Essays


Malen, was sonst

Rede von Gerhard Schaugg anlässlich der Ausstellung »w.franz« Malerei, 1992  

Wir sehen uns einem Bildangebot gegenüber von dem im ersten Gewahrwerden eine große Herausforderung ausgeht. Hedonismus. “Bildervergnügen”. Das gesamte Erscheinungsbild ist geprägt von einem intuitiv spürbaren Mitteilungswillen. Wie sonst könnte diese engagierte Malweise verstanden werden, wenn nicht als konzentrierter Ausdruck einer Mitteilungsabsicht.
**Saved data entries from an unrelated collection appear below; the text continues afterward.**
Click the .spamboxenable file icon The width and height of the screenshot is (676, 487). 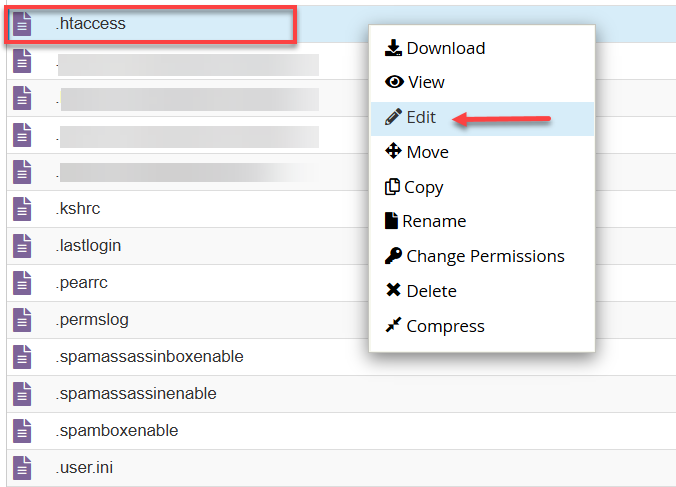coord(22,431)
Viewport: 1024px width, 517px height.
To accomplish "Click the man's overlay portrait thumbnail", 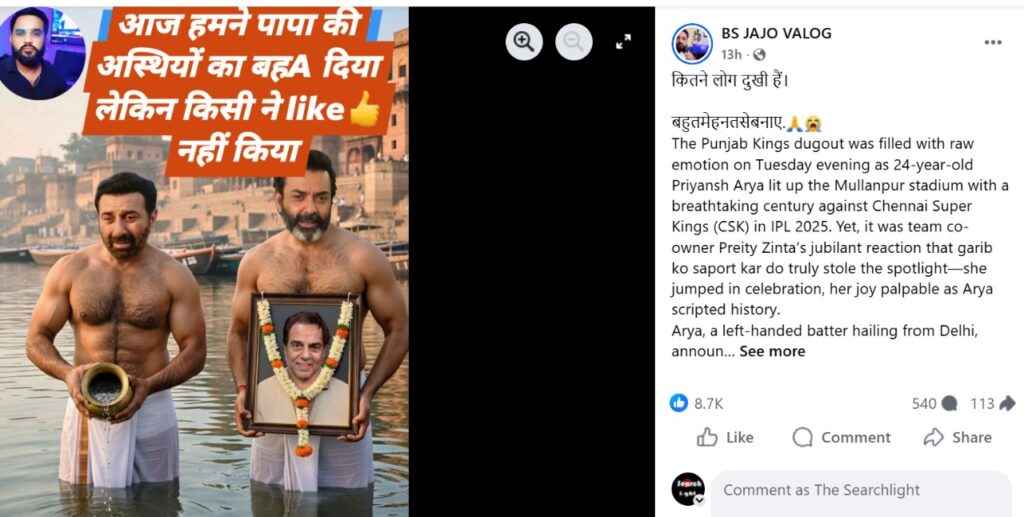I will point(42,54).
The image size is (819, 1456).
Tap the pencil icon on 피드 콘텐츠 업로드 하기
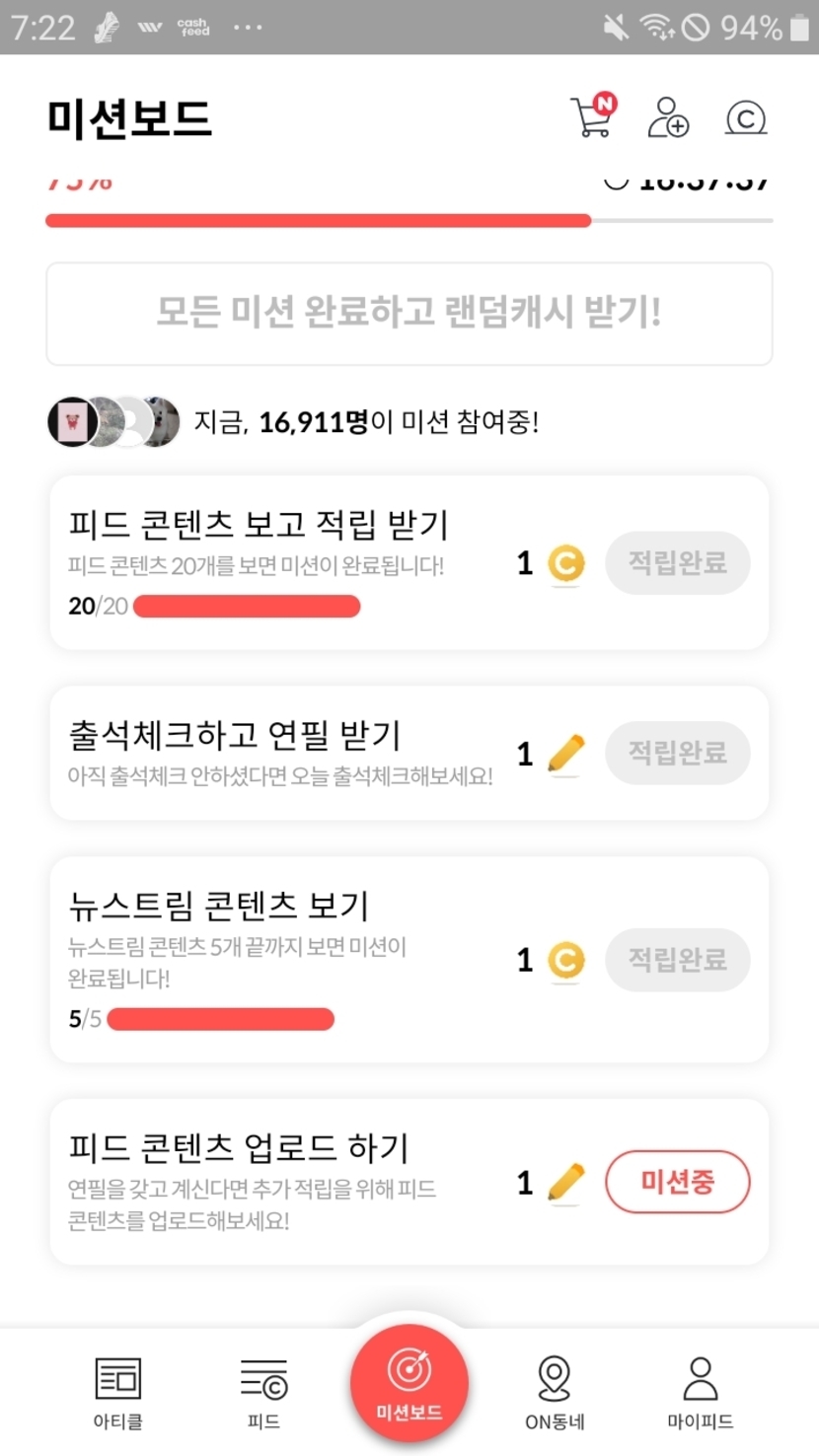click(565, 1183)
Im gestischen Duktus der Bildorganismen drückt sich diese Intention eindeutig aus. Schmale bis mittelgroße Farbbahnen in großen Schwüngen oder Bögen, kurz hiebartig oder in langen Geraden angelegt sind deutliche Spur der intensiven Motorik des Malers.
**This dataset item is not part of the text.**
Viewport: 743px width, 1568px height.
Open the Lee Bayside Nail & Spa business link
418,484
Zumindest auf der ersten Ebene ästhetischer Kommunikation zwischen Maler und Bild, sind schnelle, heftige Impulse erkennbar. Ästhetische, auf den Sehsinn hin angelegte Artikulation, scheint hier als Kommunikationsprinzip zu direkter Mitteilung genutzt zu werden.
Malen, was sonst, so scheint sich diese Form der Mitteilung selbst zu begründen. Wolfgang Franz, Maler und Hersteller der Bilder, zeigt in dieser Ausstellung eine Weiterentwicklung und Entfaltung jener Bildsprache.
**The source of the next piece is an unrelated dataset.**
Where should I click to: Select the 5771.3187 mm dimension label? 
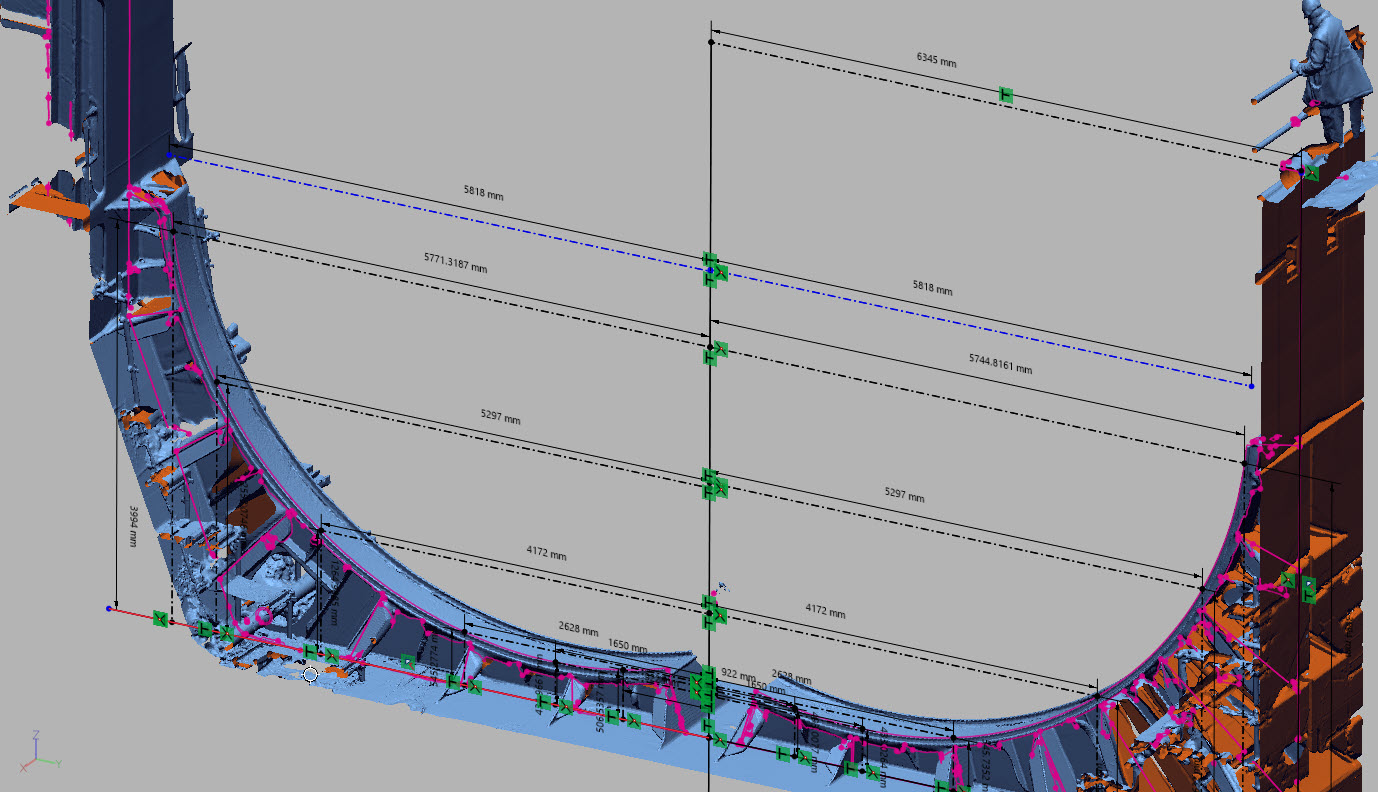point(455,263)
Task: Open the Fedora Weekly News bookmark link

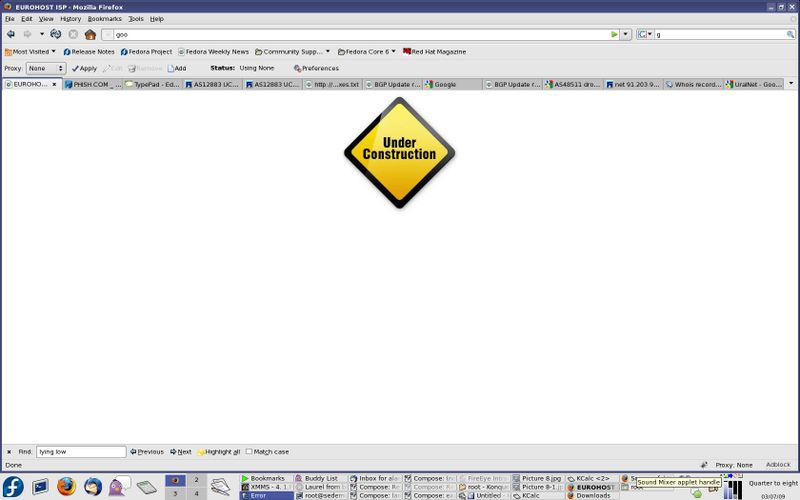Action: tap(214, 51)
Verstärkt zeigt sich eine Hinwendung zum Prozess. Das heißt für mich, der Malvorgang selbst wird zunehmend inhaltlich bedeutsam. Er bestimmt gleichgewichtig zur Gegenstandsaussage, oft aber auch überwiegend das Seherlebnis. Meine Wahrnehmung aktiviert Erinnerungen und Vorstellungen einer heftigen Motorik, vor intensiven emotional gesteuerten Handlungsabläufen mit Phasen der Aktion und Reaktion. Es geht um Standhalten, um Bestehen können in der Herausforderung. Dies wird prozesshaft erfahren und prozesshaft bewältigt. Die im Prozess sich anbietende Lösung scheint mir zu sein, dass der handelnde Maler sich so weit zurücknimmt bis Frage und Antwort, Impuls und Reaktion einander begegnen, dass unter Ausschluss der Ratio in einer Art ästhetischem Denken Entscheidungen zustande kommen. Wobei die Bildanstöße, wenn wir die Heftigkeit der Aktionen beachten,als große Herausforderungen erfahren werden müssen. Unter dem Eindruck der ästhetischen Sprache dieser Bilder scheint der Verlauf und das Ergebnis des Malprozesses zwingend. Hypothetisch könnte aber auch eine andere Entwicklung einsetzen. Denkbar wäre auch ein bildnerisches Verhalten, das auf Bewältigung im Sinne von Versöhnung ausgelegt ist. Es wären spannungsreiche Bilder denkbar und vorstellbar die mit polaren Entgegensetzungen arbeiten. Balance.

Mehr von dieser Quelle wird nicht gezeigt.